Ah! chère Lucie, dis-toi bien que, dans mes moments de détresse, j’ai ces trois noms qui sont mon soutien, qui sont ma sauvegarde, qui me font relever quand je tombe, car il faut que nos enfants entrent dans la vie la tête haute.
Je t’embrasse comme je t’aime, de toutes mes forces,
Alfred.
Le 3 janvier 1896.
Ma chère Lucie,
Je lis et relis avec avidité tes chères lettres d’octobre et de novembre, et, quoique je t’aie écrit déjà le 31 décembre, je veux encore venir causer avec toi.
Tes lettres ne sauraient augmenter mon affection, mais elles m’inspirent une admiration chaque jour plus grande pour ton caractère, ton grand cœur, et je me fais honte à moi-même de ne pas savoir mieux souffrir, de t’écrire parfois des lettres aussi nerveuses et aussi troublantes.
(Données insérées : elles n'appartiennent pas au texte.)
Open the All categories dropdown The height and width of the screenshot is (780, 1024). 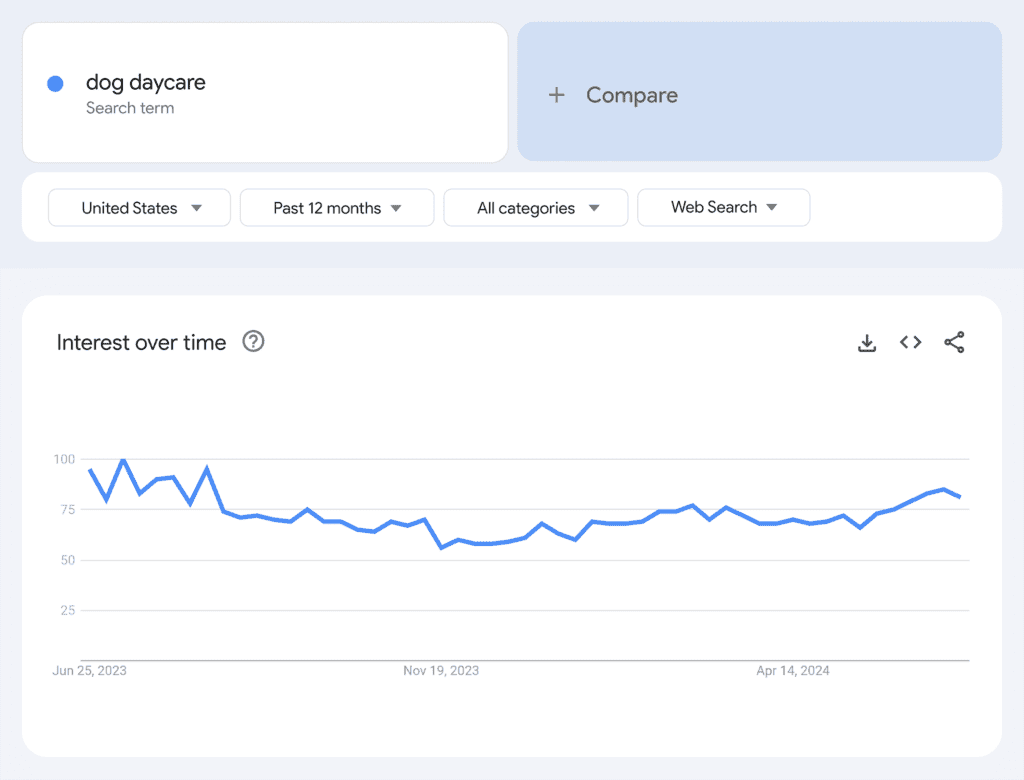click(536, 208)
Quant au but, je n’ai jamais varié. Innocent, il faut que mon innocence éclate, que notre nom redevienne ce qu’il mérite d’être. Mais tu dois comprendre aussi que les souffrances sont parfois si aiguës, les révoltes si violentes, que les cris de douleur s’exhalent malgré soi, et qu’on voudrait, aux dépens de tout, avoir enfin l’énigme de cette monstrueuse affaire, faire jaillir la vérité, faire triompher la justice.